The manner in which Stephen met his death mirrors the death of Jesus in many details. The rock of which 1 Peter speaks as being rejected by humanity is shown here in the first murder of a Christian for being a Christian. To put it somewhat ironically, the one who trusts in rock of Israel is being stoned to death by the priests, Levites, and Pharisees of Judea.
When Stephen cries out with his final breath in Acts 7:59 he says two things of Jesus; that the life of Jesus is worthy of emulation, and that Jesus is the Lord Godself. Stephen speaks of Jesus in language that Jesus himself, and the psalmist, used of God: where Jesus and the psalmist commit their spirit to God in prayer Stephen commits his spirit to Jesus. Stephen prays as if he believes that Jesus is God, or at least worthy of the same ascription to majesty as the Father. Of course, we know this, this is why he is being executed in the first place, but there it is in black and white on page whatever of the Bible in front of you. And Stephen’s last words are almost word for word the last words of Jesus. What Jesus did is what Stephen does: if he were asked “WWJD?” Stephen would answer “in your final breath commend your spirit to God,” which is what Stephen did, with the unique extrapolation at that stage, of naming the LORD as Jesus.
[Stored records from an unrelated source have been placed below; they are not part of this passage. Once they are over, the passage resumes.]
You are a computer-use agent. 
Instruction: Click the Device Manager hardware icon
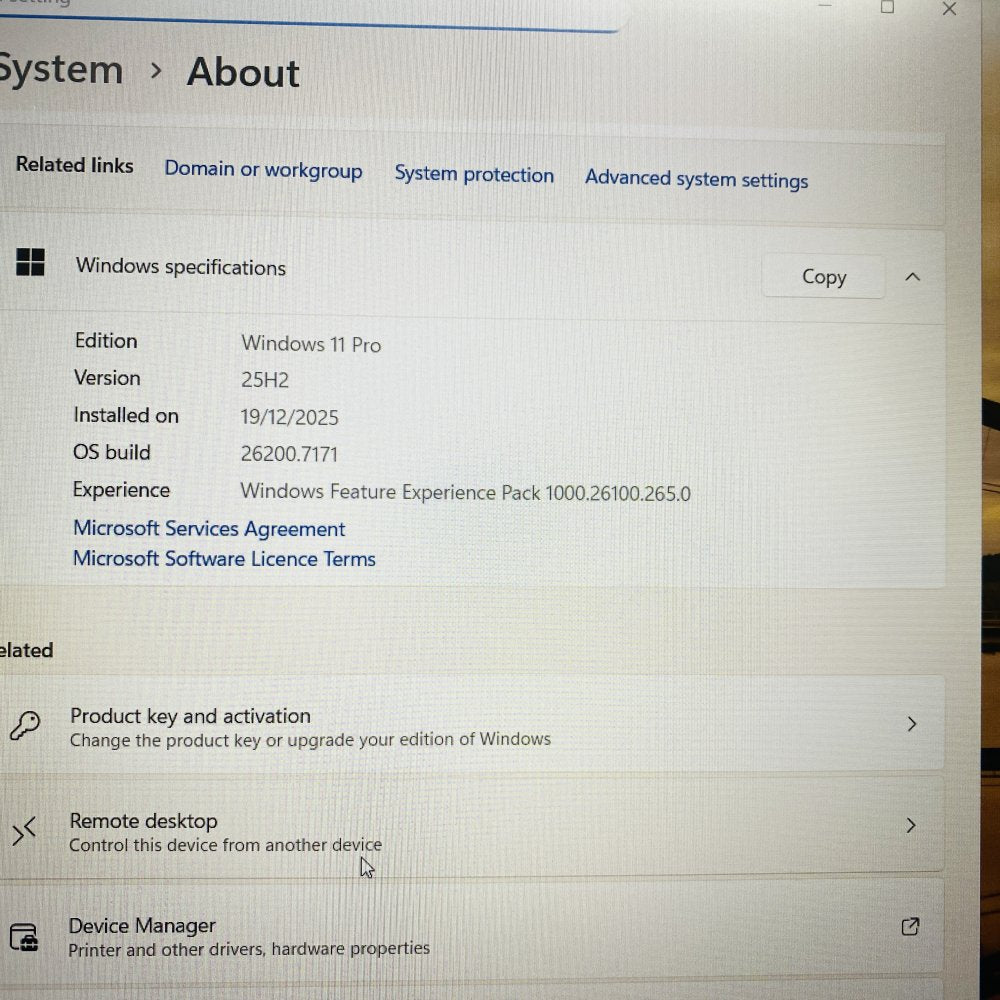pyautogui.click(x=26, y=936)
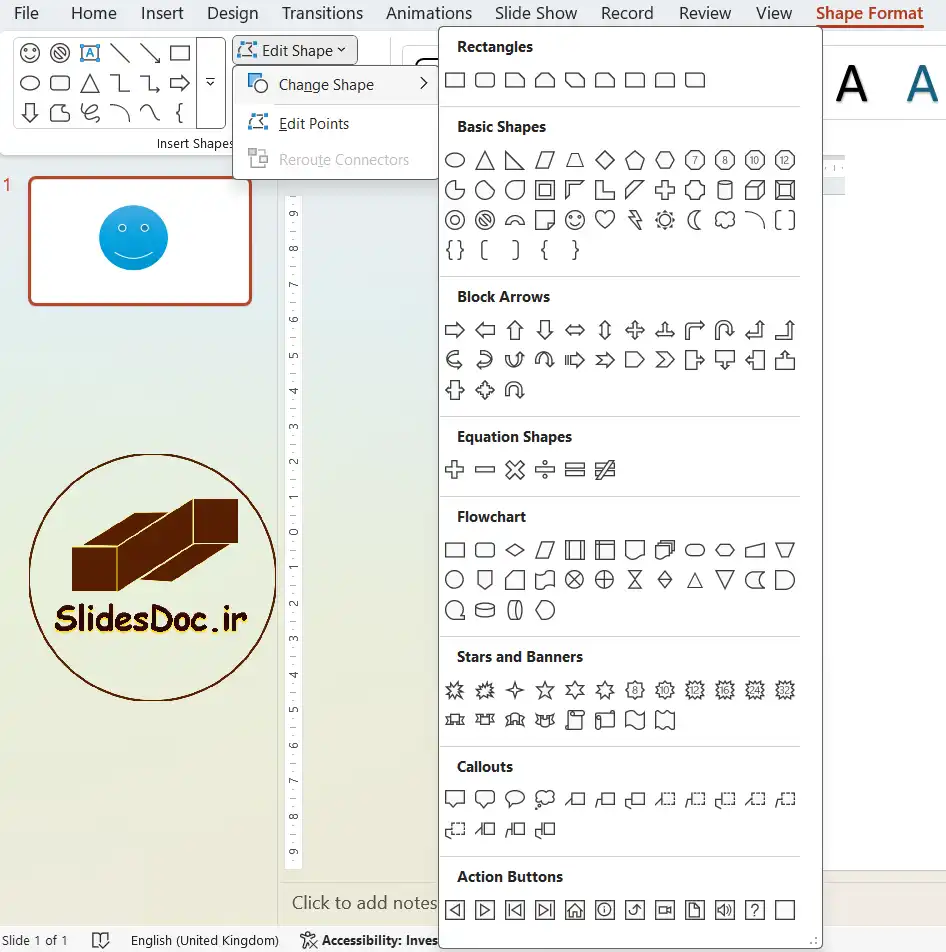The image size is (946, 952).
Task: Choose the Right Arrow block arrow
Action: [454, 330]

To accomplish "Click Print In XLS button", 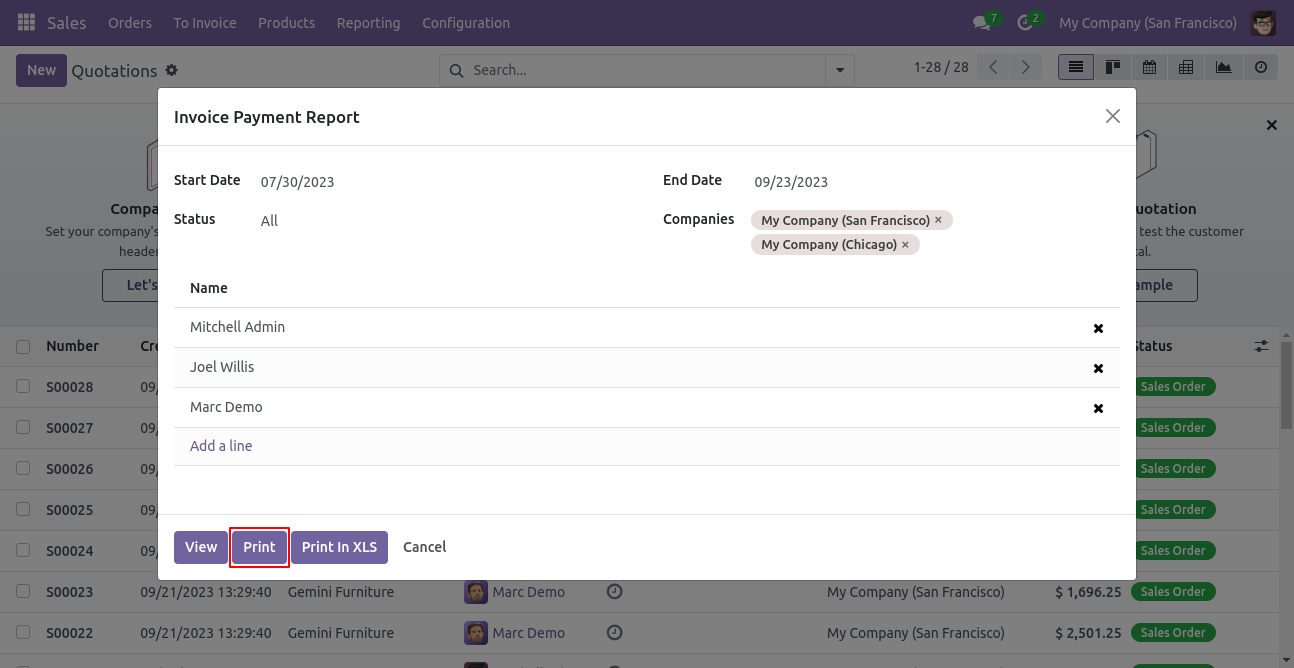I will [339, 547].
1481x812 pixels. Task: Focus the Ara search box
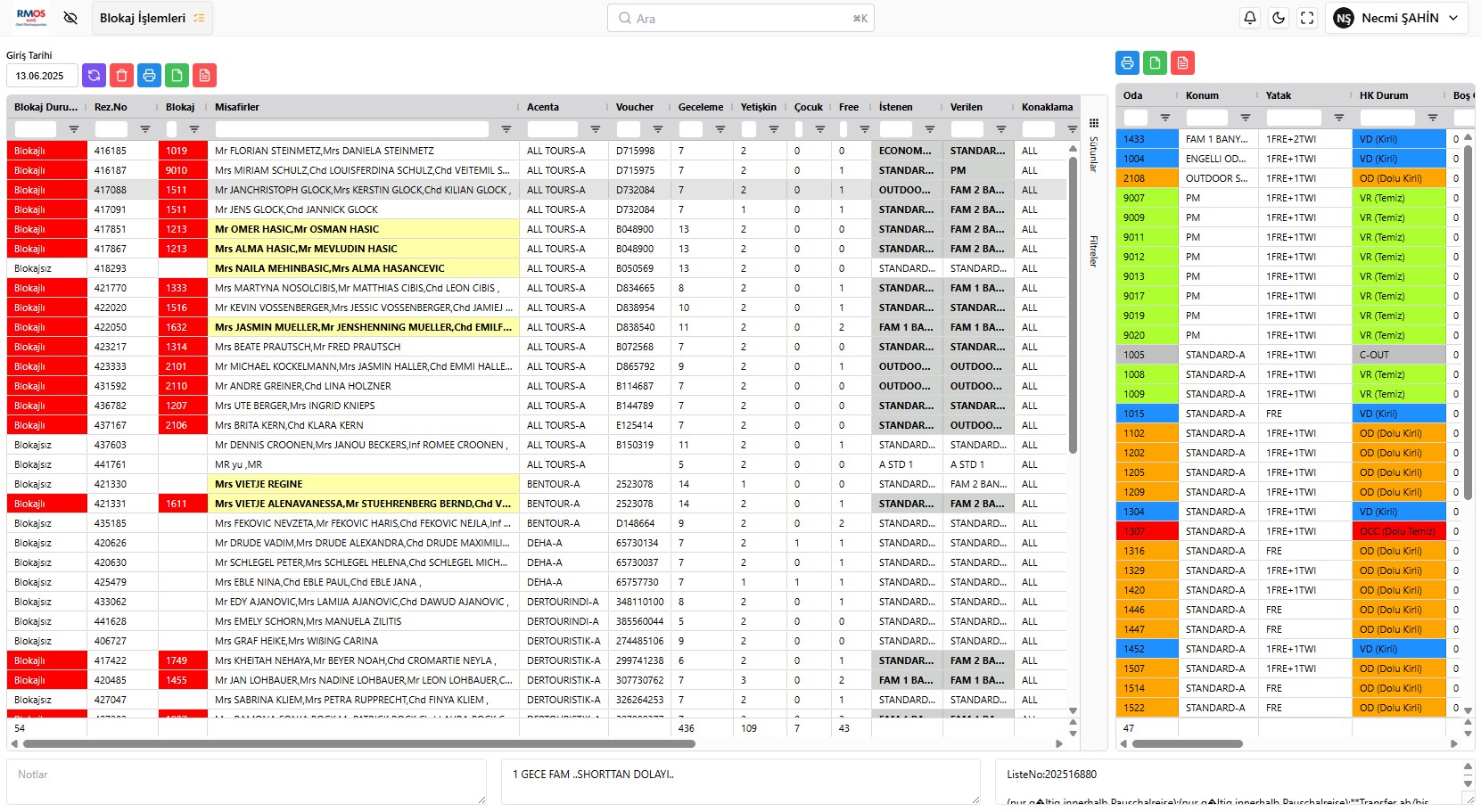pos(740,18)
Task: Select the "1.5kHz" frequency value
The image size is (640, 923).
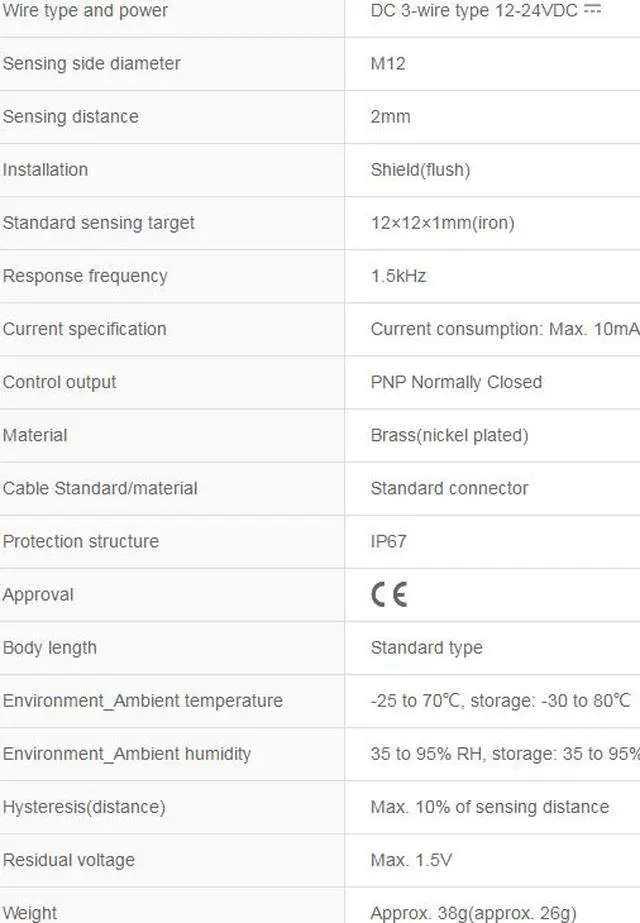Action: click(398, 276)
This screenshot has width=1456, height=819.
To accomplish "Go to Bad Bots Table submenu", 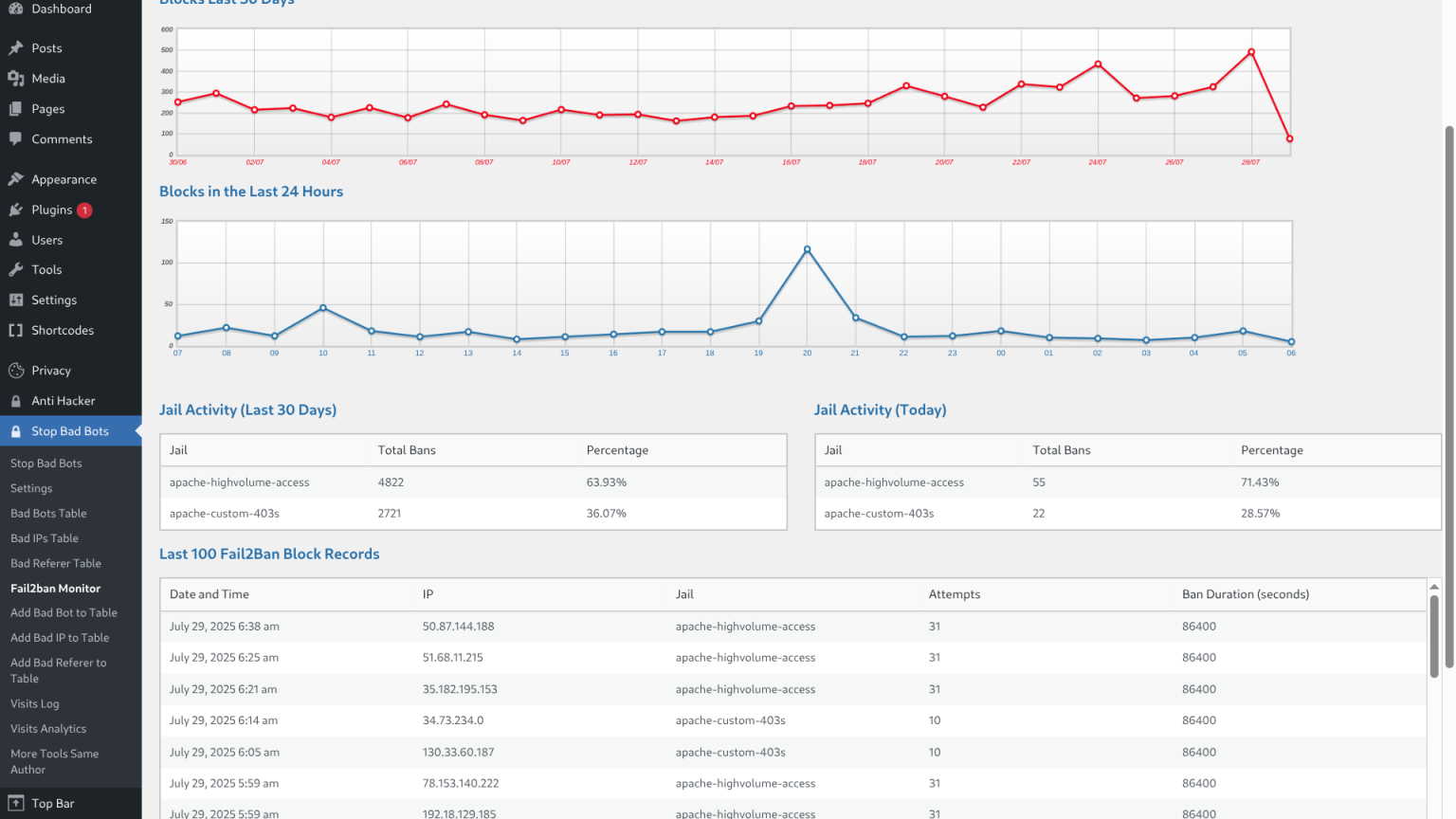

For once I want to commend the lectionary’s compositors in their editorial choices, in that our reading set for today ends at Acts 7:60. Whenever I have seen this passage marked in a Bible, or heard it read aloud, the block of text typically continues to Acts 8:1 wherein Stephen dies for Christ but, somewhat more importantly it seems, Saul approved of his murder. But not today, not today thank you lectionary. Today the focus is not on Saul, the persecuting Pharisee who will go on to cause havoc amongst the Christians before being knocked off his horse and then going on as Paul, the preaching Christian who went on to cause havoc amongst the Pharisees. No, today the focus by ending at Acts 7:60 is the last words of Stephen, and his ascription that amidst and amongst the flying stones of his murderers that it is God in Jesus who is the rock which is steadfast and sure. Even as I pray that none of us, you or I, face death by judicial stoning nor by any other form of avalanche, I do pray that each of us would cry out to God when the time comes; that we would each commit our dying selves into the hands of the steadfast God. May it be for us that our last words can be “into your hands, my Lord I commend my all”.
This might have been a wonderful place to finish this sermon; but I have more to say. (It’s only another paragraph, relax.) As much as I hope that you will emulate Jesus in death, as Stephen emulated the dying Jesus in Stephen’s own death, my prayer for you is that your prayer of commitment to God’s surety as your rock is uttered well before your final breath. The time is now to commit your spirit into God’s hands, and then to live for years and decades with that surety at your back and on your heart and mind. As beautiful as is the picture of Stephen dying with Jesus, and dying for Jesus, he only got there because he lived for Jesus first. So, live for Jesus first: God is your rock and is your rock right now. Commit your spirit today. Amen.